How Mass Transit Can be Financially Viable in Los Angeles

Sam Morrissey
Iteris
Published in
7 min readJan 14, 2018
Photo by Moy Vazquez on Unsplash

Another article came out this week, essentially another opinion piece trashing public transportation and the approaches taken by the various public agencies responsible for building, operating, and maintaining mass transit systems in the greater Los Angeles area. It seems like a continuous topic here in Los Angeles, with these articles popping up at regular intervals. These articles have spurred some posts by me in the past, so when reading this recent article, I tried to look for some other points. In one part of the article, the author talks about the harmful byproducts of mass transit, and opens with three points. Below I’ve presented the three points, with my commentary following each point, and closes with some recommendations.

Point #1:

Mass Transit takes a lot longer than owning a car.

How “long” does it take to own a car? Seems like two different points. I didn’t “own” a car outright until I was 28 years old. Before then, after the age of 16, my parents were kind enough to buy used cars for my use. And they were pretty sweet — first a 1984 Volvo 240 DL wagon, next a 1985 Buick Skylark, and then a 1995 Jeep Cherokee. But I digress, and believe the author was trying to make a different point.

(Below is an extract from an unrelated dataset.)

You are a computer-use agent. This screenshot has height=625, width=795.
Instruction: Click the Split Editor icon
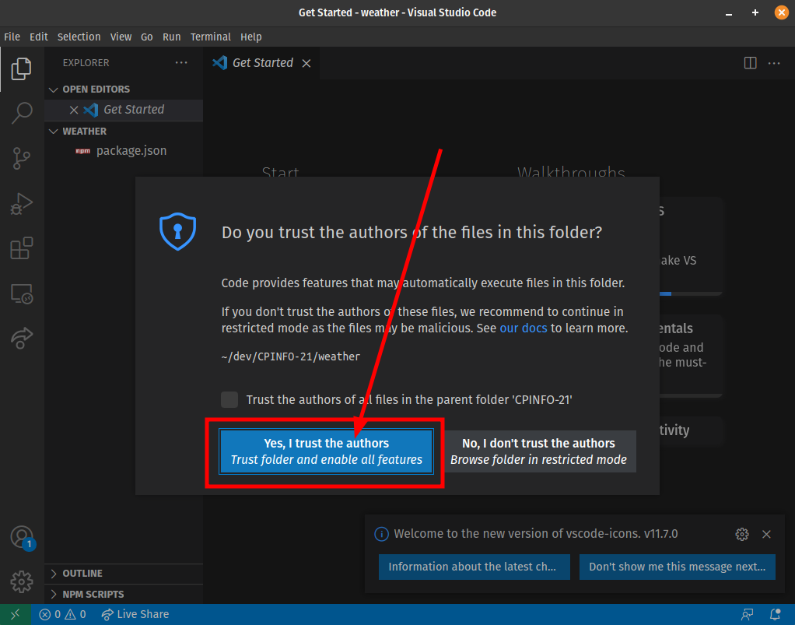(x=749, y=63)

It appears that the author is suggesting travelling by mass transit takes longer than travelling by car. I wonder how often the author drives in the Los Angeles area, in a car, during virtually any point of any day. Turns out, there’s a lot of traffic and it generally takes a while to go anywhere by car.

If’ you’ve ever tried to drive a car through downtown Los Angeles during the evening rush hour, I’m sure you can agree that it takes much longer than one would expect to get from, say, 7th/Figueroa over to the City Hall/Union Station area. Probably takes 20 to 30 minutes, based on my experience. You know what is faster, taking maybe 15 to 20 minutes? The answer is the Metro rail line that runs from 7th/Metro to Union Station.

The point being is that mass transit doesn’t have to take longer than driving in a car, and in order to make mass transit more effective, we need to focus our priorities a bit differently. More on that below.

Point #2:

Commuting to work is not the only use for cars.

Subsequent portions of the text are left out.